Southeast Asian pay television channel

K-Plus (stylized as K+) is a Southeast Asian pay television channel focused on airing drama series, variety shows, movies and lifestyle programmes in K-pop, beauty & fashion as its main programming genre. It was launched on 17 September 2014 and it is available in Indonesia, Malaysia, and Philippines. It also offers select titles to OTT platforms iflix, LeEco and Tribe. K+ is based in Singapore and is operated by Plus Media Networks Asia, a subsidiary of South Korea-based Aniplus.

==History==
The channel was first launched in Indonesia in September 2014 on pay-TV provider K-Vision & Narasya TV (Malaysia, Indonesia) 2014) (now ceased since 2016 due to the carriage agreement, but now available on IndiHome since 2016 “ and Dens.TV since 2017).

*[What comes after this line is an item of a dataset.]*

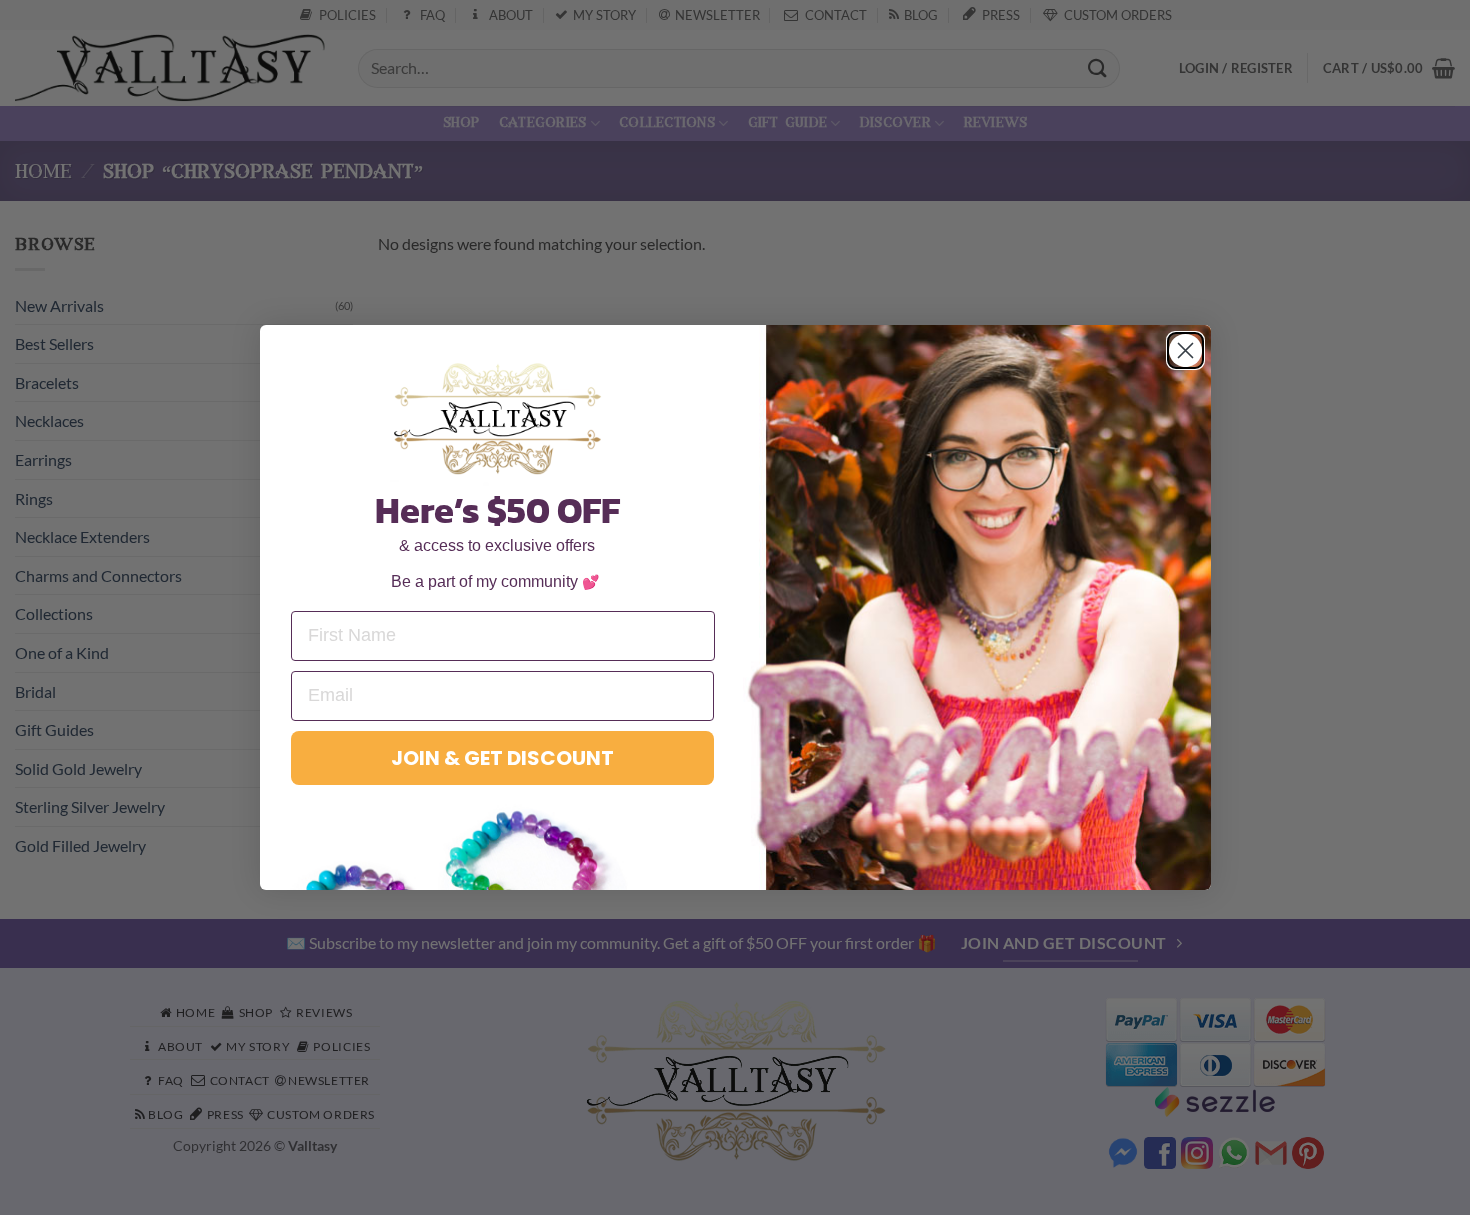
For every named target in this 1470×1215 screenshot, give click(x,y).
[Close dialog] (1185, 350)
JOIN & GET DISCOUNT (502, 758)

In the Philippines, it was previously available on Easy TV Home (from May 25, 2018 until September 30, 2019), Sky Cable (April 2019 to May 1, 2023) and Cablelink (September 2018 till June 1, 2023) with Cignal eventually discontinued the channel operation (alongside its sister channel Aniplus) on January 1, 2024.

The channel is available on Unifi TV in Malaysia on October 1, 2021.

The channel was launched at Astro on May 18, 2022 (which the channel has previously appeared through their Astro GO app exclusively), while included on their prepaid satellite service NJOI in early June 2022.